* Exercise aim
Where "height" appears in a line of the entries below, that line should be copied.

* Source data

=== Section Start ===

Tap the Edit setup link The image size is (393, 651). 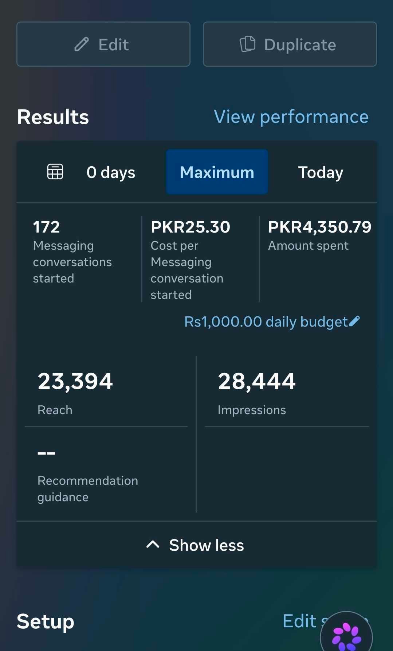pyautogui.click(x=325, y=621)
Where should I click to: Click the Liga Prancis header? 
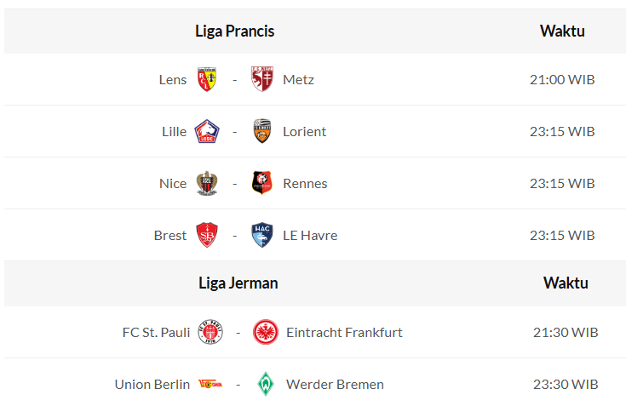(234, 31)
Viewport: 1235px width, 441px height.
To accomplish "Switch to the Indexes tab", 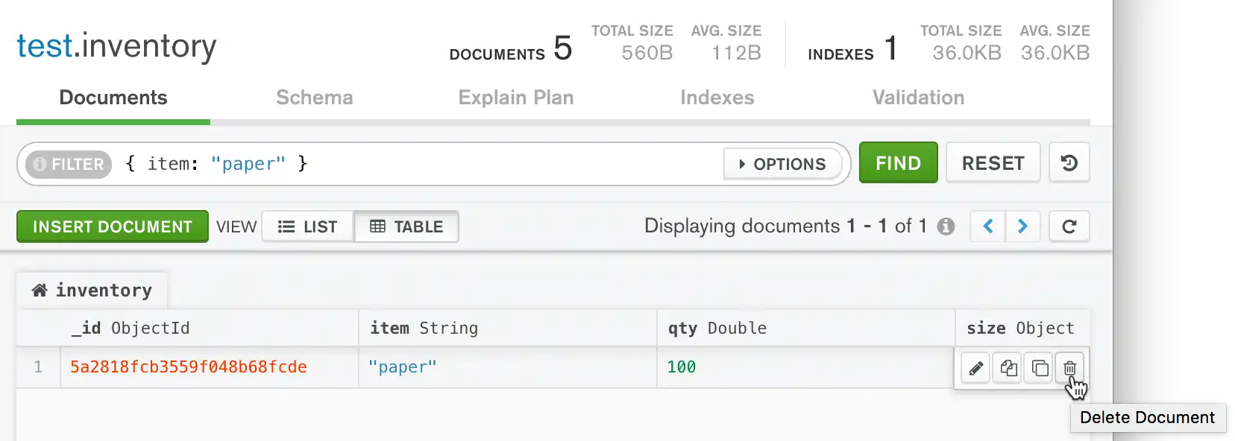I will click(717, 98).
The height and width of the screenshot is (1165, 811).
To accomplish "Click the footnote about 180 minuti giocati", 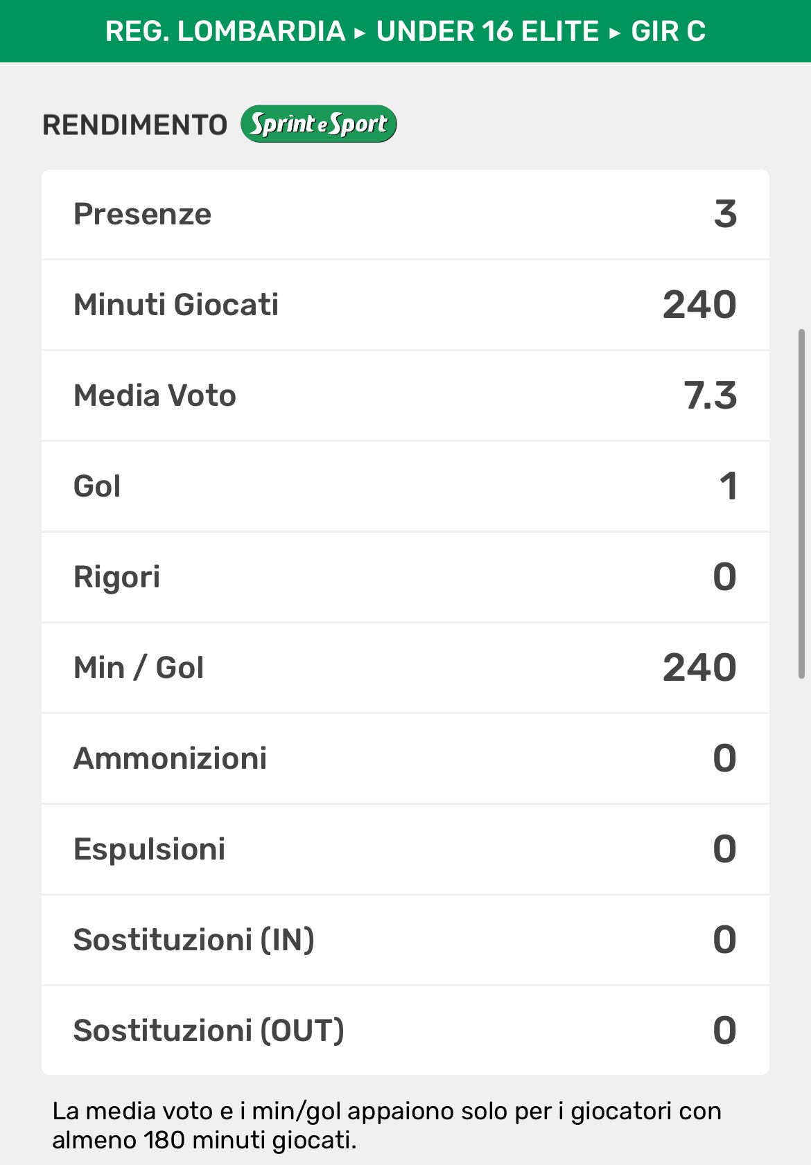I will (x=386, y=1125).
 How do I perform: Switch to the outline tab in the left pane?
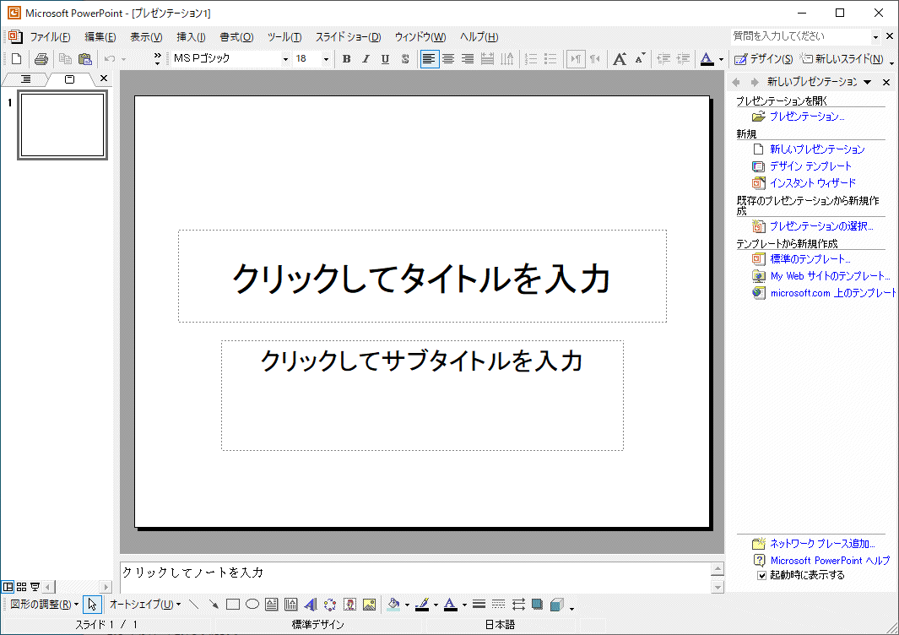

=== Section End ===

* Answer space
Viewport: 1235px width, 441px height.
The height and width of the screenshot is (1165, 811).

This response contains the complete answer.